_ACTION ITEM:_ Starting with the line below that holds "The image size is (692, 521)." and stopping after the line that holds "Task: Open the 搭乘人數 passenger count dropdown", transcribe the lines exactly, leaving out all pictures.

======== INPUT DATA

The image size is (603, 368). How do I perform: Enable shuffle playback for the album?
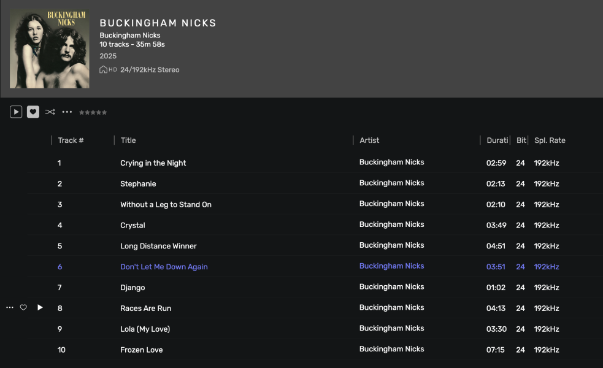coord(50,112)
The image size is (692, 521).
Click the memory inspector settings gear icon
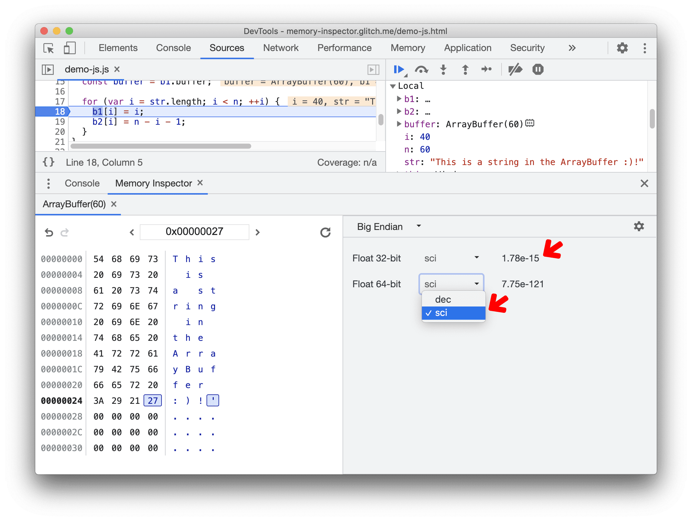(x=638, y=227)
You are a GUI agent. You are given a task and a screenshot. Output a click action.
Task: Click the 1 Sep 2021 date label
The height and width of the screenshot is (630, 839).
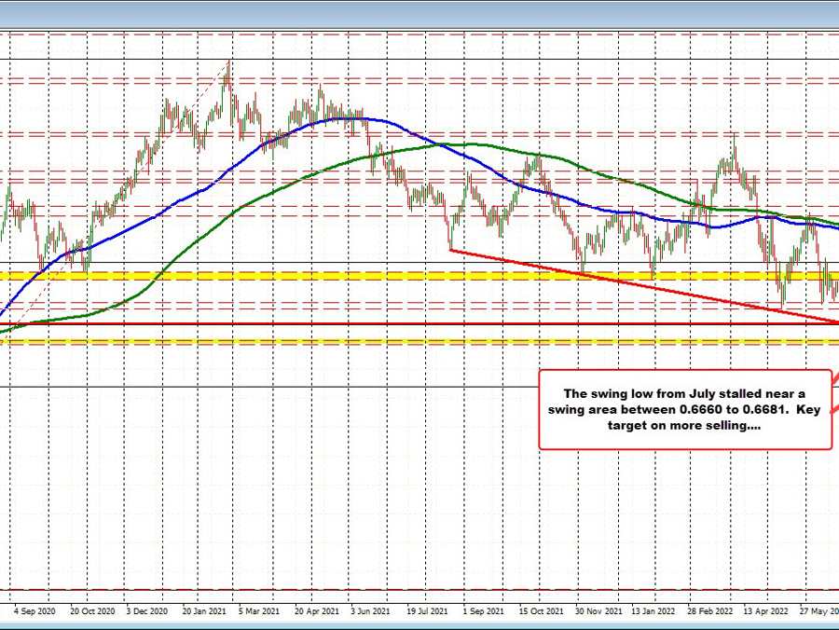[x=486, y=612]
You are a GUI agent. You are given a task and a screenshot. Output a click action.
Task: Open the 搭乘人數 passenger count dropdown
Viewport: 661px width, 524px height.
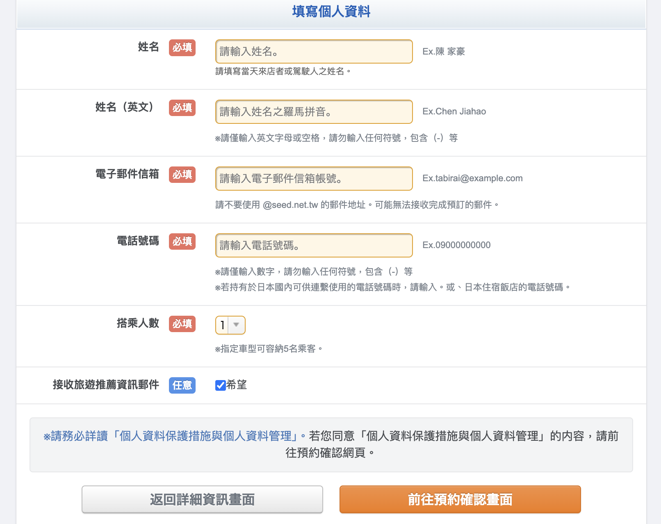(x=230, y=325)

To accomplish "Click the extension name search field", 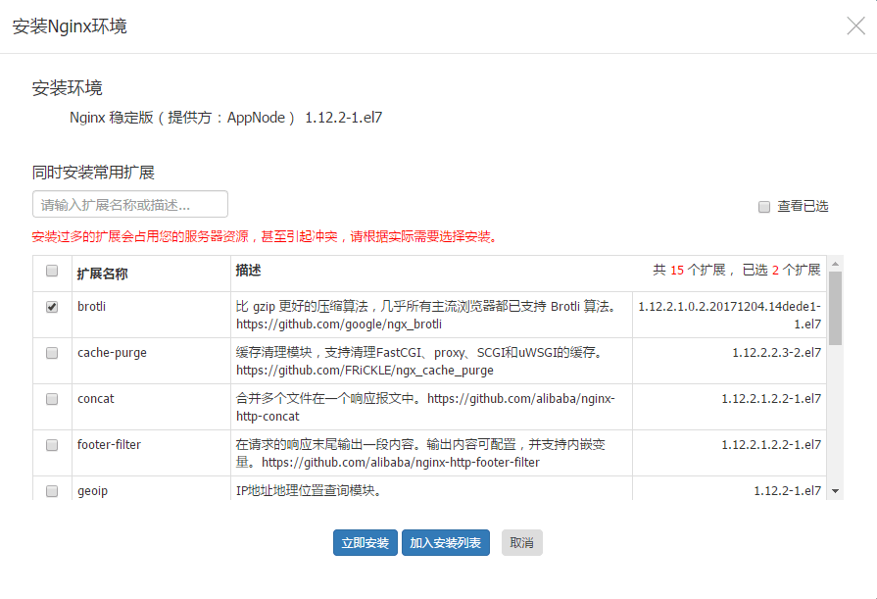I will (x=130, y=205).
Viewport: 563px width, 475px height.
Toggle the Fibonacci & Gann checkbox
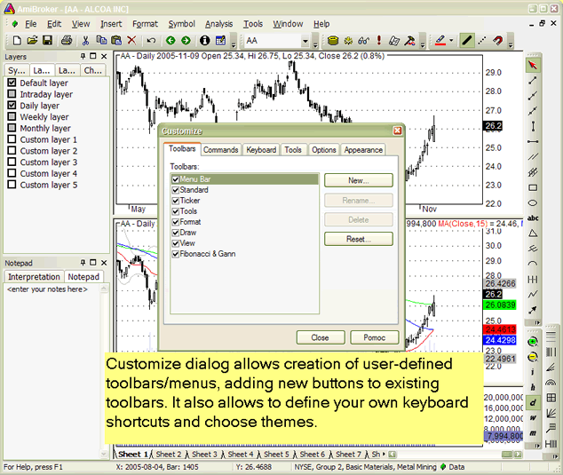176,254
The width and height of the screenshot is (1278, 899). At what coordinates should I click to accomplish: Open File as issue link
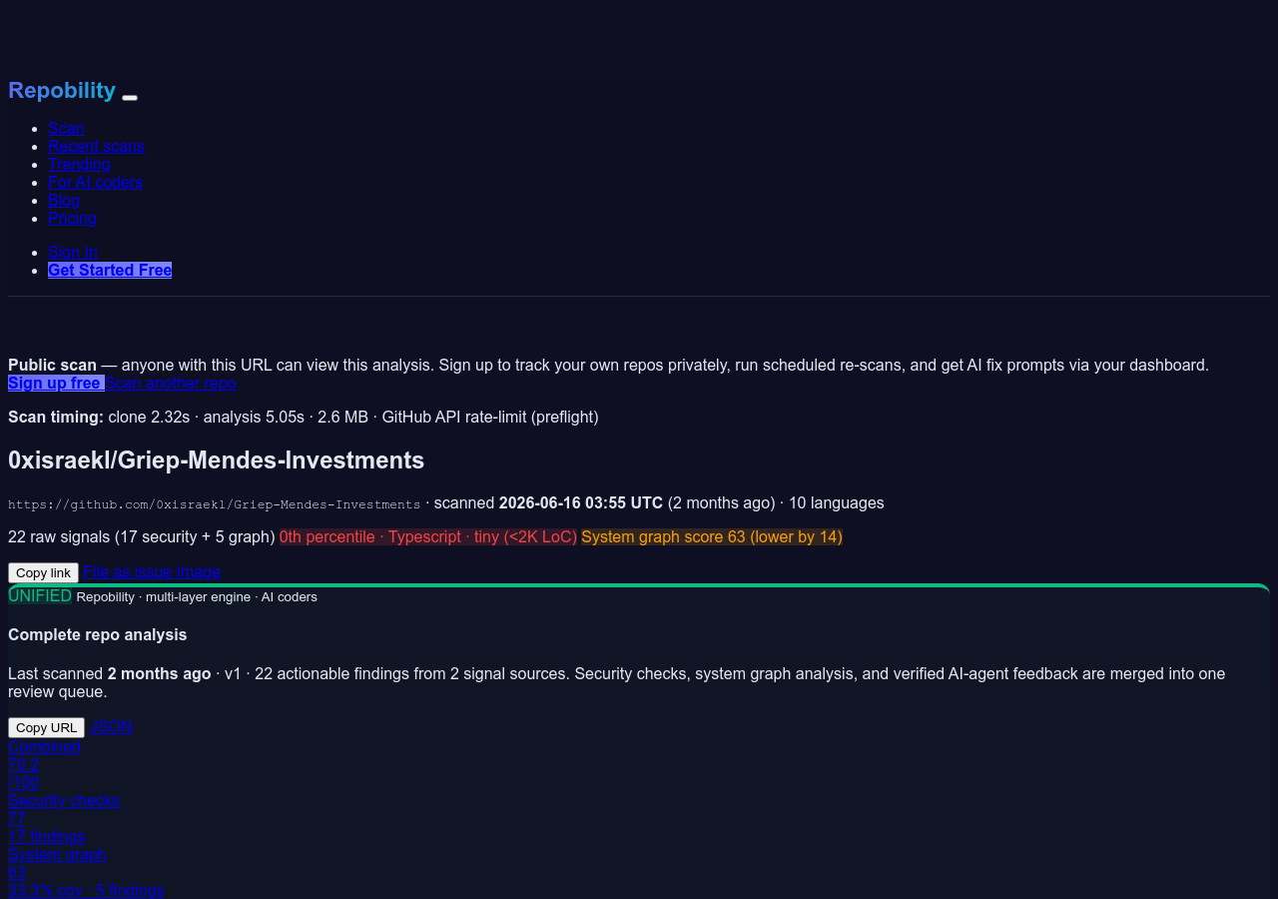coord(128,571)
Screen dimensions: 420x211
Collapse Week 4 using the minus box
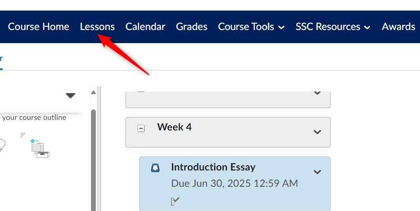pos(141,128)
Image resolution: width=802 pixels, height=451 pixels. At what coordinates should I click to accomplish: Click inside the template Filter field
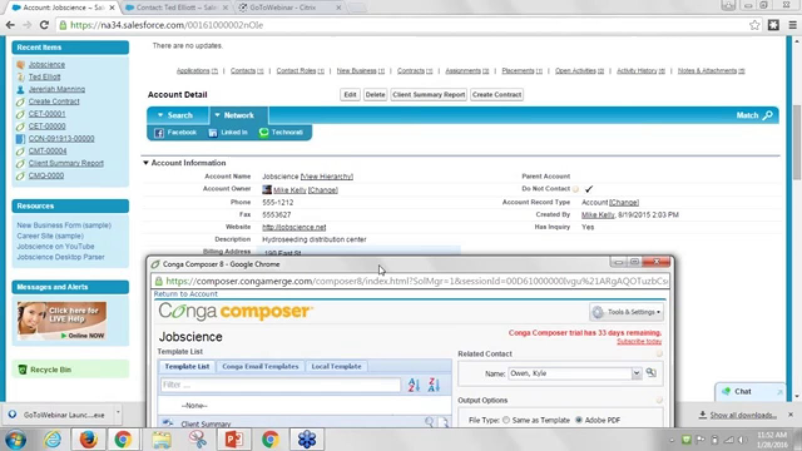click(276, 385)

================

_EXERCISE ANSWER:_
The image size is (692, 521).
Click the memory inspector settings gear icon
(x=638, y=227)
You are a GUI agent. You are given a task and a screenshot. Output a click action.
Task: Click the 1 Sep 2021 date label
The height and width of the screenshot is (630, 839).
[x=486, y=612]
You are a GUI agent. You are given a task and a screenshot. Output a click action.
Task: Open the 搭乘人數 passenger count dropdown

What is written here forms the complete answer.